Rolf Mengele est un jeune homme tourmenté. A chaque fois qu'il se présente, l'accueillent un silence gêné, des regards embarrassés. Mengele, comme... ? Oui, Mengele. Le fils de Satan. Maudit patronyme, sa croix et sa bannière, jamais il n'oubliera sa consternation et son chagrin le jour où il a découvert en lisant les journaux, peu après l'enlèvement d'Eichmann, que l'oncle badin qui lui racontait des histoires de gauchos et d'Indiens à l'hôtel Engel était [en réalité] son père, le médecin tortionnaire d'Auschwitz. Funeste famille : élevé par sa mère, devenu avocat à Freibourg, Rolf fuit le clan de Günzburg. Il méprise le silence des Mengele sur les crimes de son père et leur dédain pour ses victimes. Leur solidarité tribale, leur cupidité, leur lâcheté lui sont odieuses. Rolf se revendique de gauche, en lutte contre le capitalisme et le fascisme, les Mercedes, l'hypocrisie et la conscience tranquille de la bonne société ouest-allemande. Rolf est un enfant contestataire de l'après-guerre, que ses cousins Dieter et Karl-Heinz surnomment 'le communiste'. Un rebelle, mais un rebelle fragile, empêtré dans ses contradictions, torturé par ce père encombrant et venimeux.
(p. 190)
J’étais (Willem Sassen) untersturmführer dans la waffen-SS. J’ai été blessé sur le front russe et fait prisonnier par les Alliés.
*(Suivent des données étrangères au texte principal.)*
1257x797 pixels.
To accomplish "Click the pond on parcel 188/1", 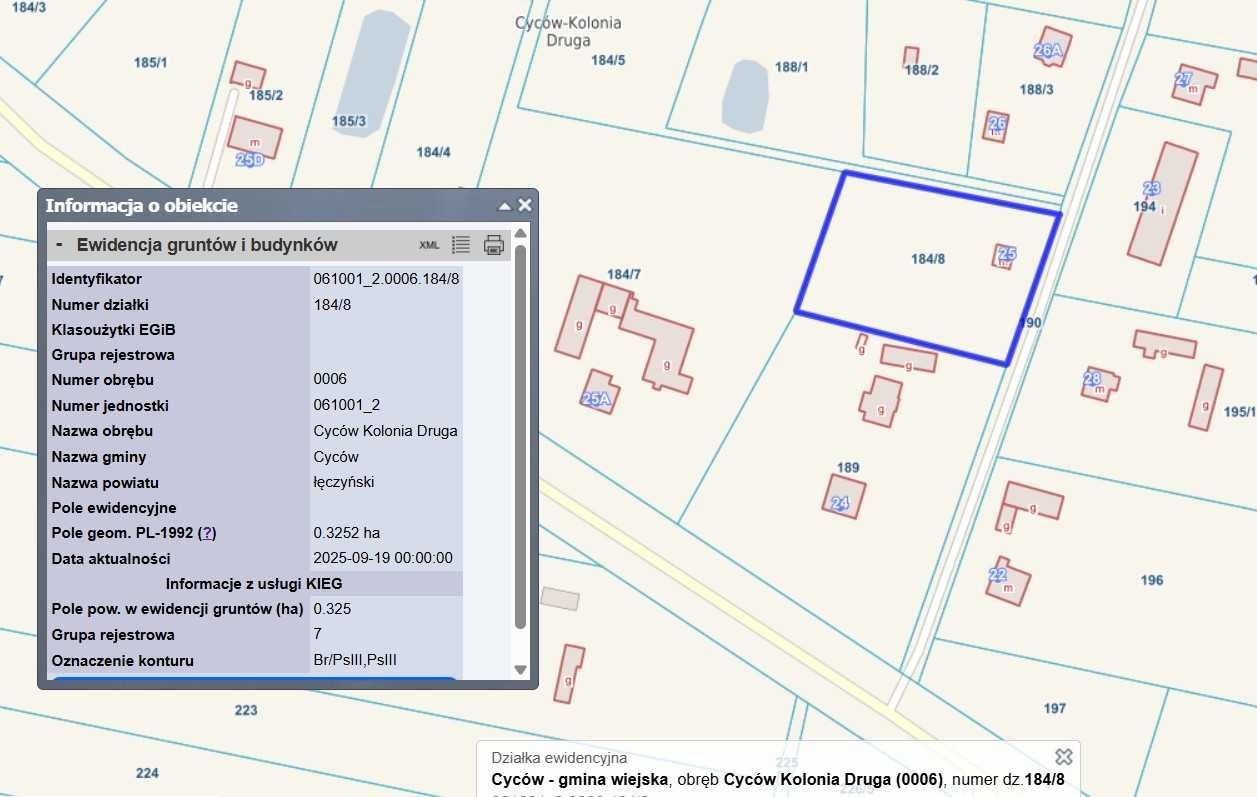I will (x=745, y=95).
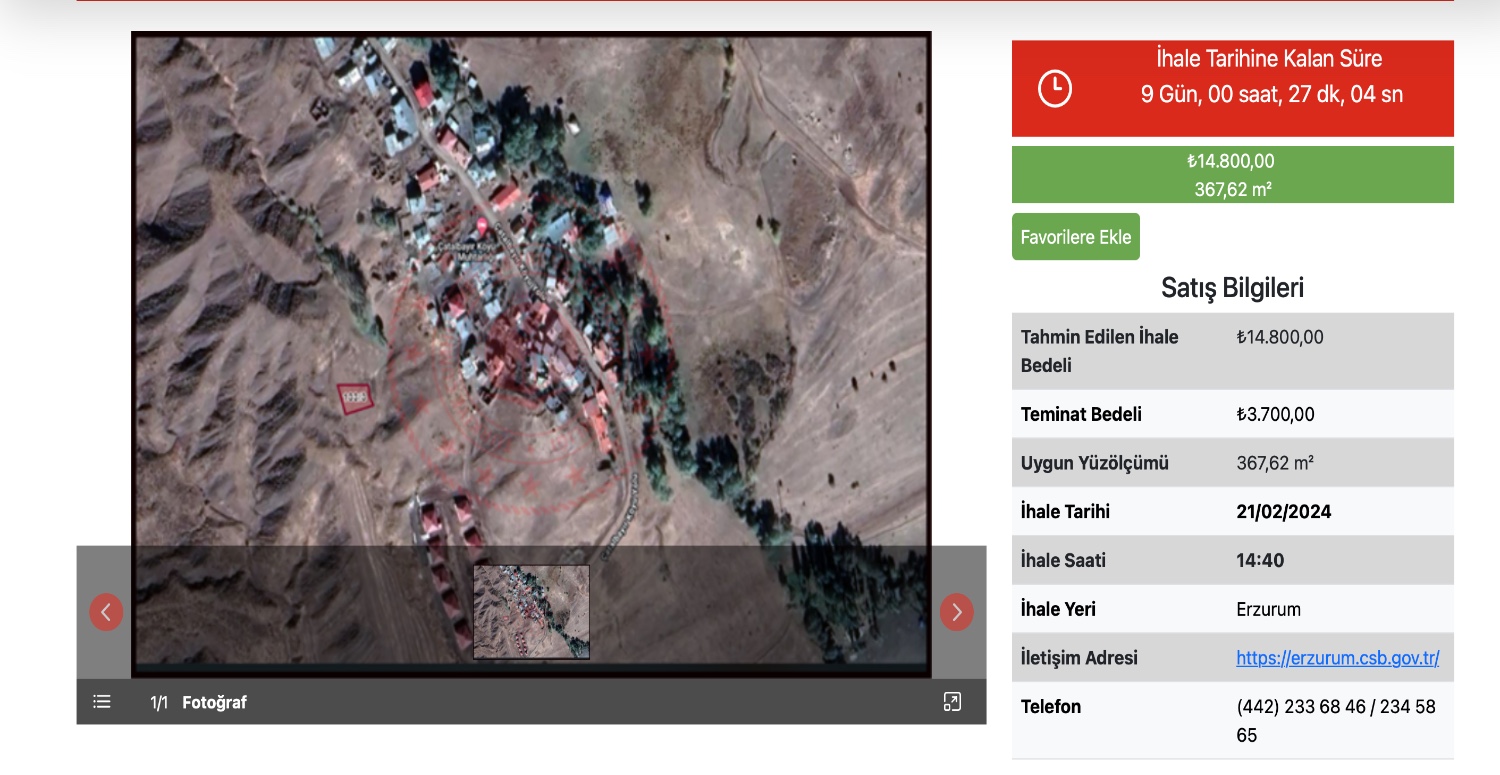Open the photo in fullscreen view
The width and height of the screenshot is (1500, 775).
tap(952, 702)
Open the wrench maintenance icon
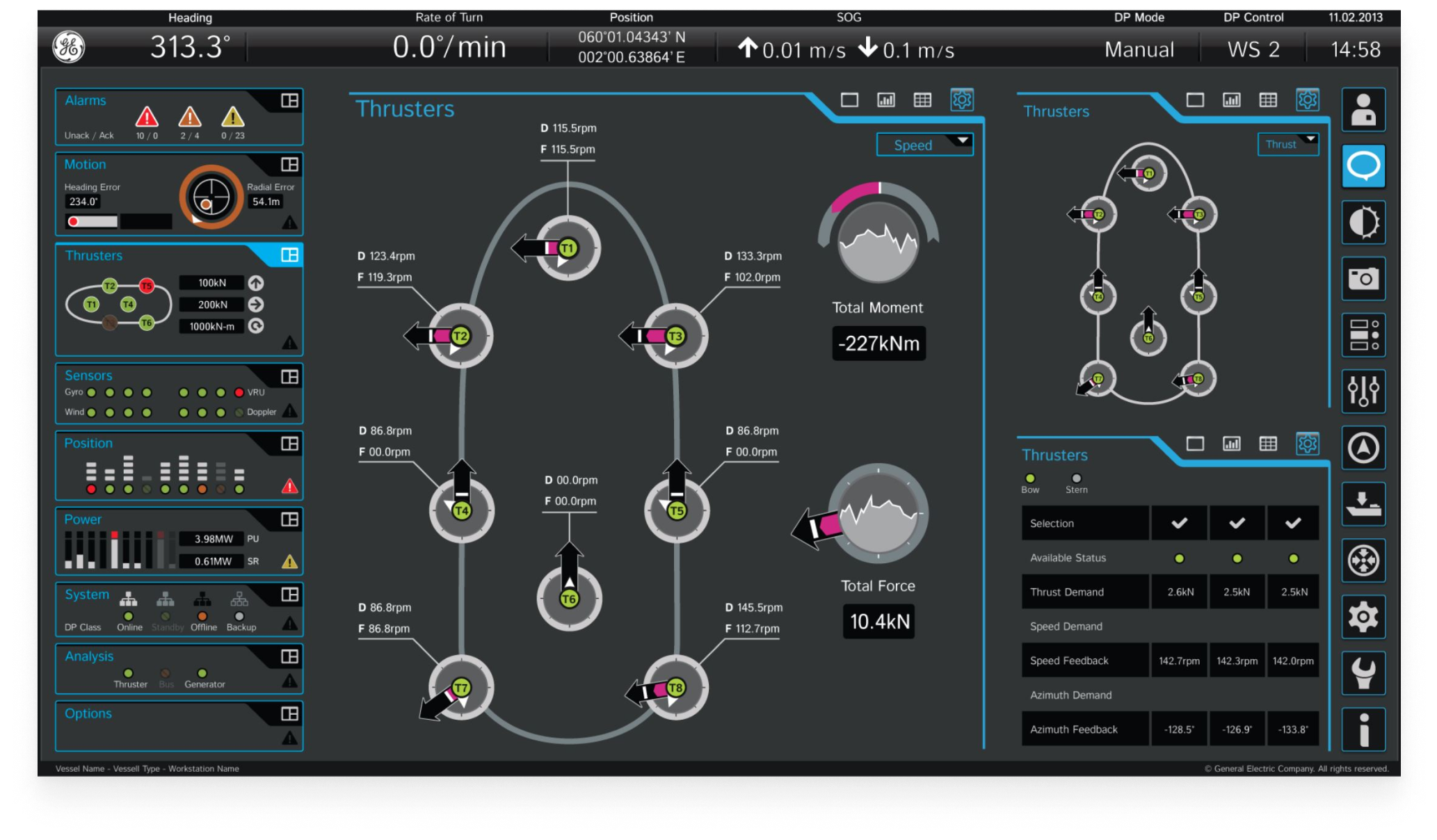This screenshot has height=840, width=1437. [1363, 673]
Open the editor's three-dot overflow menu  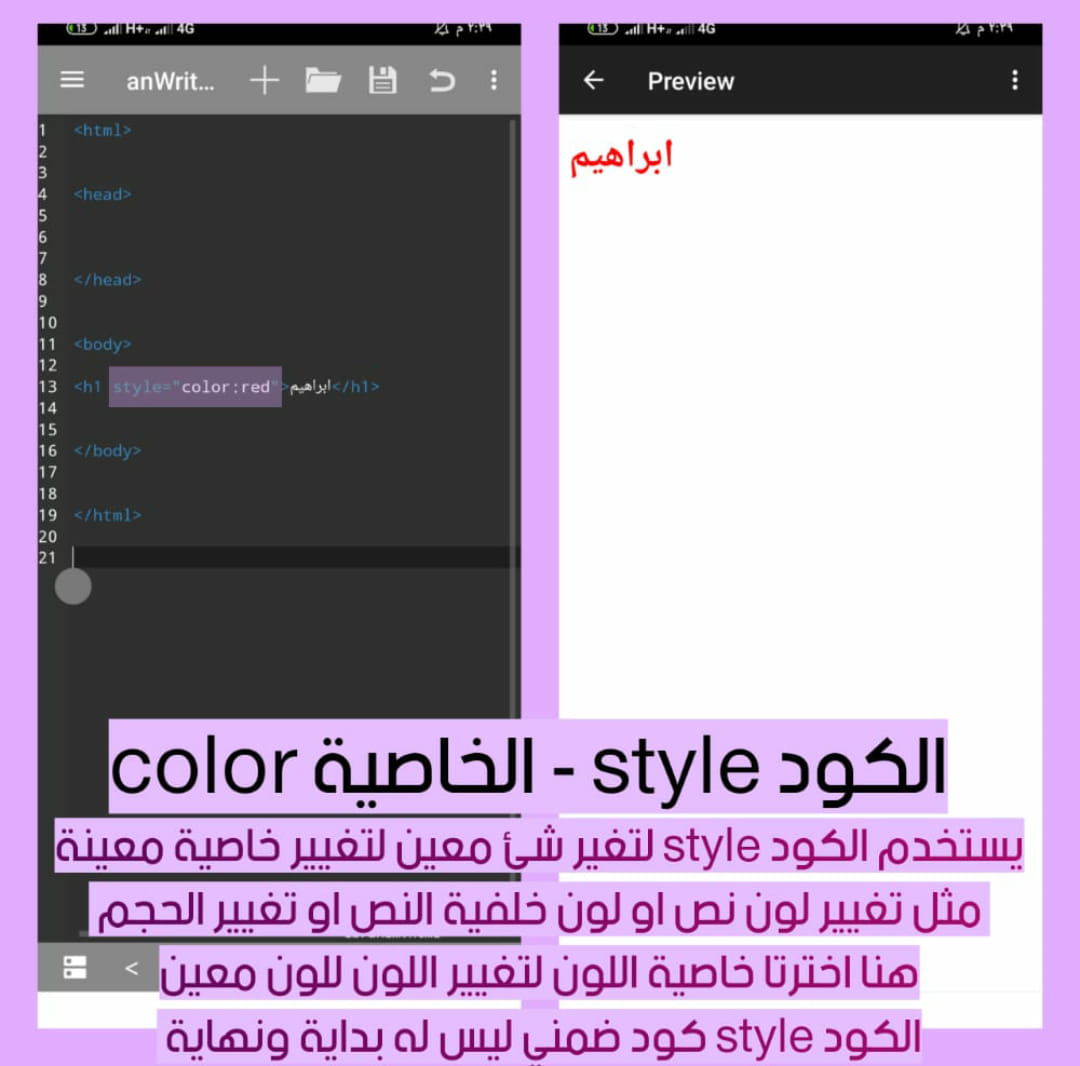[494, 80]
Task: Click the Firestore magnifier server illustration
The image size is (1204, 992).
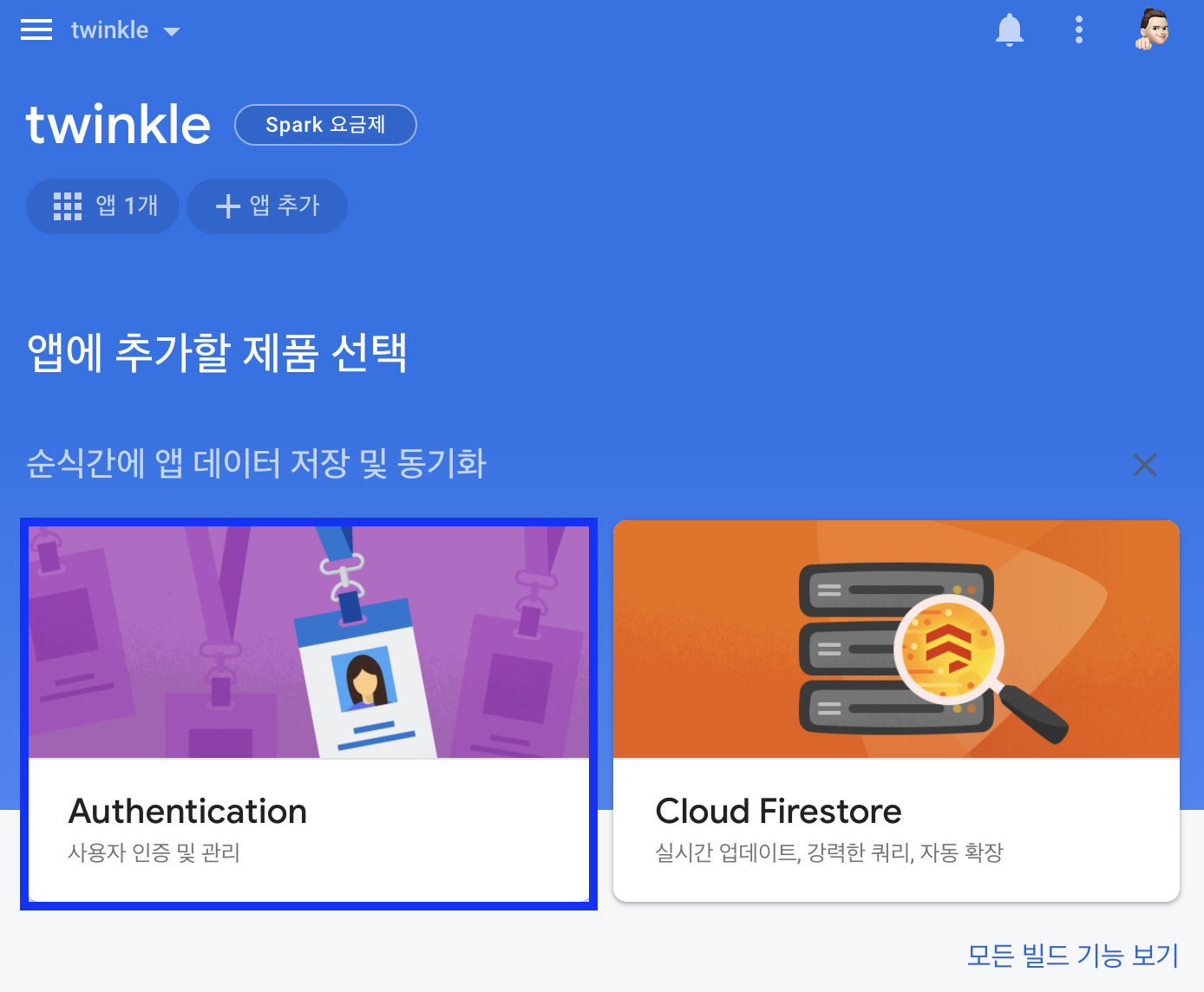Action: [x=896, y=640]
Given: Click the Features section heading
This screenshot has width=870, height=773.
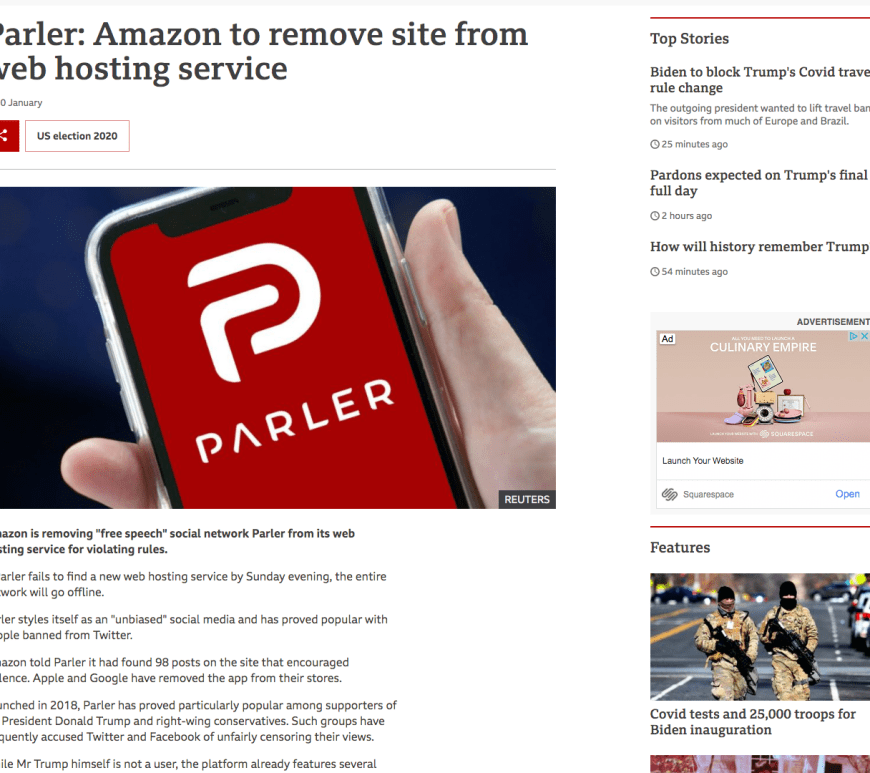Looking at the screenshot, I should click(x=680, y=548).
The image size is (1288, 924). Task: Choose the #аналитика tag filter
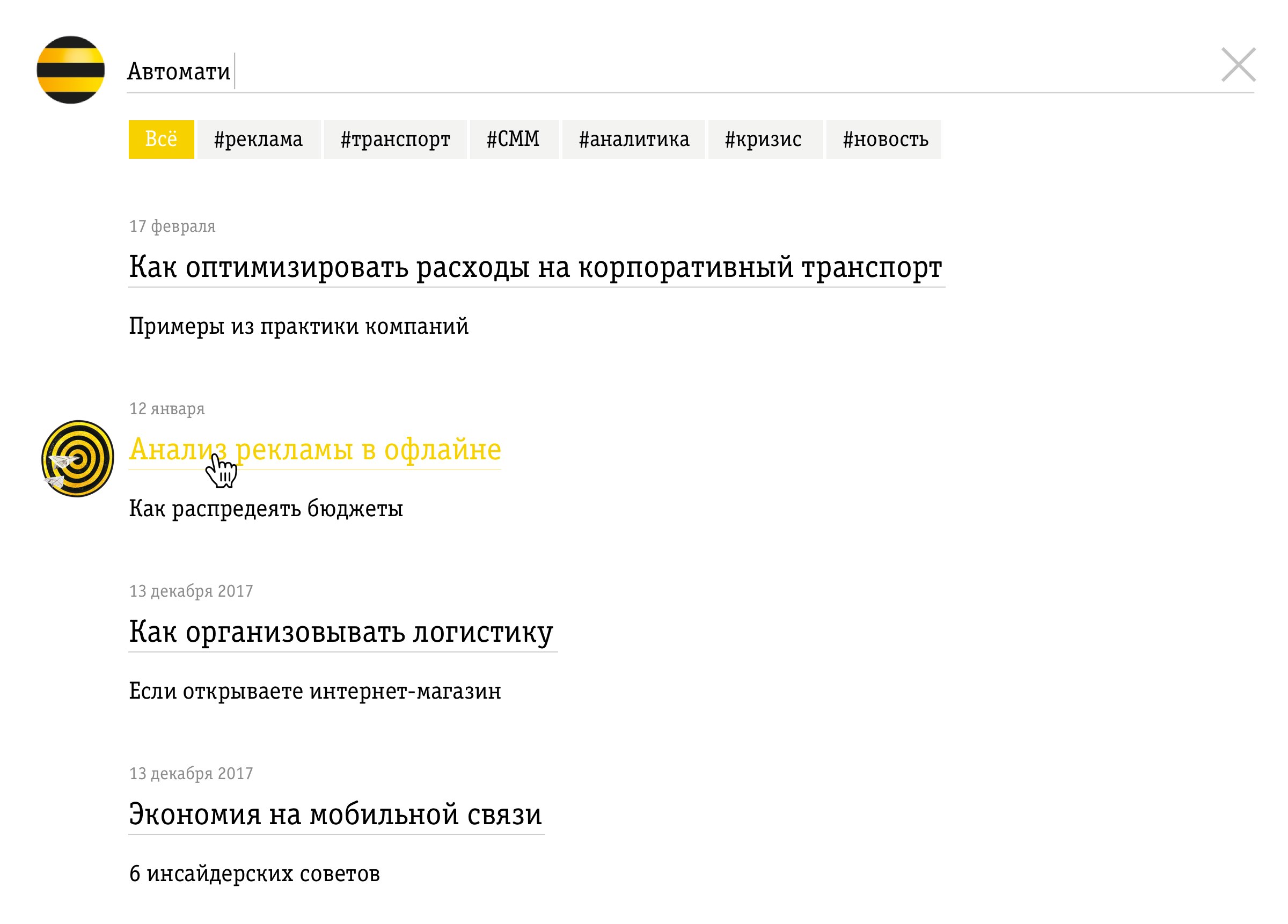633,139
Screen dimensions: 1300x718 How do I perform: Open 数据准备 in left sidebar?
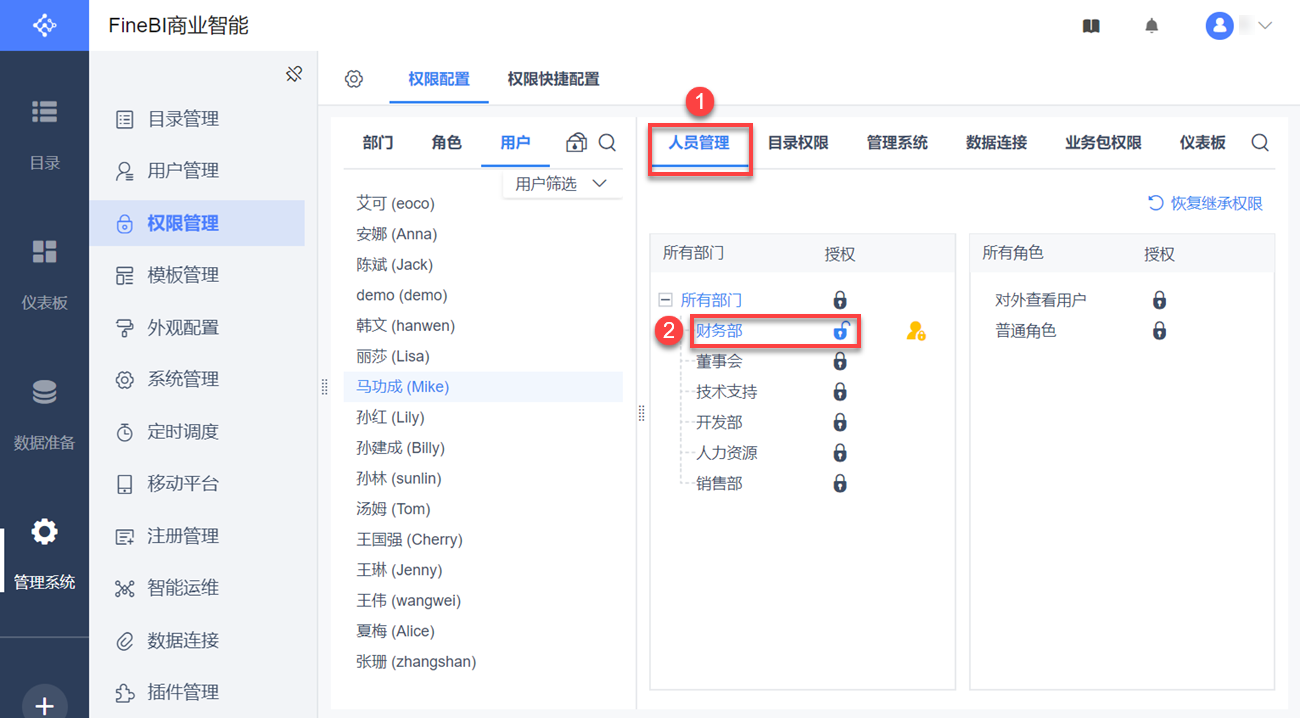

Je me suis évadé deux fois et je suis arrivé ici. J’y ai fait mon trou. Je connais pour ainsi dire tout le monde à Buenos-Aires. Je peux vous présenter qui vous voulez. Perón, par exemple…
Le Président ?
Lui-même. Cet homme voue un culte à l’Allemagne. Il croit comme fer que les anciens fascistes et nazis européens peuvent l’aider à éradiquer le communisme athée et à faire de l’Argentine une superpuissance. Il nous accueille à bras ouverts et veille personnellement au bon déroulement des exfiltrations.
Pourquoi suis-je le seul à payer l’addition ? À vivre dans ce pays d’arriérés ? À me cacher dans ce trou ? À patauger dans la bouse de vache ? Je ne me suis pas enrichi d’un pfenning, alors que les industriels et les banquiers qui travaillaient avec nous à Auschwitz ont gagné des fortunes…
Injecter, mesurer, saigner, découper, assassiner, autopsier : à sa disposition, un zoo d’enfants cobayes afin de percer les secrets de la gémellité, de produire des surhommes et de rendre les Allemandes plus fécondes pour peupler un jour de paysans soldats les territoires de l’Est arrachés aux Slaves et défendre la race nordique. Gardien de la pureté de la race et alchimiste de l’homme nouveau : une formidable carrière universitaire et la reconnaissance du Reich victorieux le guettaient après-guerre.
Friedrich Entress inoculait le typhus aux détenus. August Hirt injectait des hormones aux homosexuels et exécutait les gens pour établir une typologie du squelette juif.
Trois cent cinquante professeurs d’université ont participé au programme T4 d’euthanasie. Certains se sont suicidés et d’autres sont passés en jugement à Nuremberg, mais la plupart ont retrouvé leur famille et repris leur carrière…
Et Otmar Von Verschuer, mon mentor, le théoricien de l’hygiène raciale, le patron de l’institut Kaiser Wilhelm à qui j’envoyais des yeux vairons et des squelettes d’enfants, a fini professeur de génétique humaine et doyen de l’université de Münster. Il coule une paisible retraite aux côtés de son meilleur ami, Martin Heidegger. Ce salopard n’a jamais répondu à mes lettres !
Regarde ce moustique Rolf, nous allons l’écraser parce qu’il menace notre environnement et risque de nous transmettre des maladies s’il nous pique. Les Juifs, c’est pareil.